-- Document text --
--------------------------------------------------
The fundamental step of creating green lead markets is to generate a comprehensive CO2-footprint of a good or service in order to identify what is ‘green’ and which products should be pulled to the market. To ensure alignment with carbon neutrality goals, such a system needs to account for the whole lifecycle carbon of a product and include both the ‘operational carbon’, so the CO2 emitted during the use of a product, and the ‘embodied carbon’. The latter refers to the CO2 from input materials and processes going into a product, as well as the emissions resulting from products’ refurbishment and end-of-life treatment. 

What are green lead markets? 

Lead markets generally denote a geographically distinct submarket that pioneers the successful adoption of an innovative design and/or product. In green lead markets, this innovation refers to products being more sustainable and low-carbon. Green lead markets may take different shapes and sizes and can range from green purchase agreements between public and/or private entities to municipal, regional or national policies encouraging the uptake of green products.
--------------------------------------------------
-- Work to do --
1. According to the text on green lead markets, what does the term "embodied carbon" refer to?
2. In the text on green lead markets, take the passage that begins at the words "The fundamental step" and stops after "and end-of-life treatment.", and write it out with "climate neutrality" substituted for "carbon neutrality".

-- Dataset section --
--------------------------------------------------
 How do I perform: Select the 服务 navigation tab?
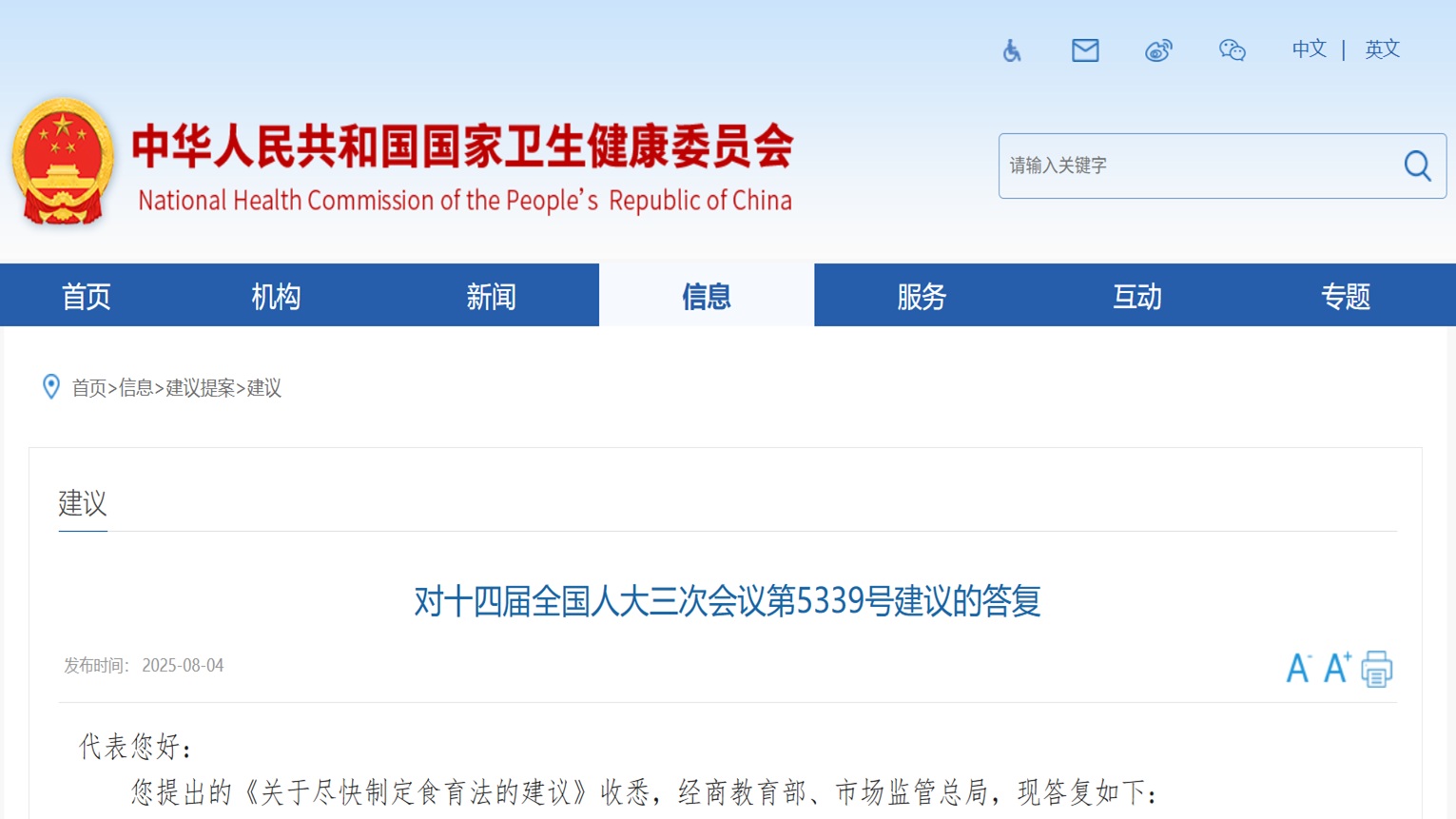922,297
--------------------------------------------------
-- Answers by task --
1. It refers to the CO2 from input materials and processes going into a product, as well as the emissions resulting from products' refurbishment and end-of-life treatment.

2.
The fundamental step of creating green lead markets is to generate a comprehensive CO2-footprint of a good or service in order to identify what is ‘green’ and which products should be pulled to the market. To ensure alignment with climate neutrality goals, such a system needs to account for the whole lifecycle carbon of a product and include both the ‘operational carbon’, so the CO2 emitted during the use of a product, and the ‘embodied carbon’. The latter refers to the CO2 from input materials and processes going into a product, as well as the emissions resulting from products’ refurbishment and end-of-life treatment.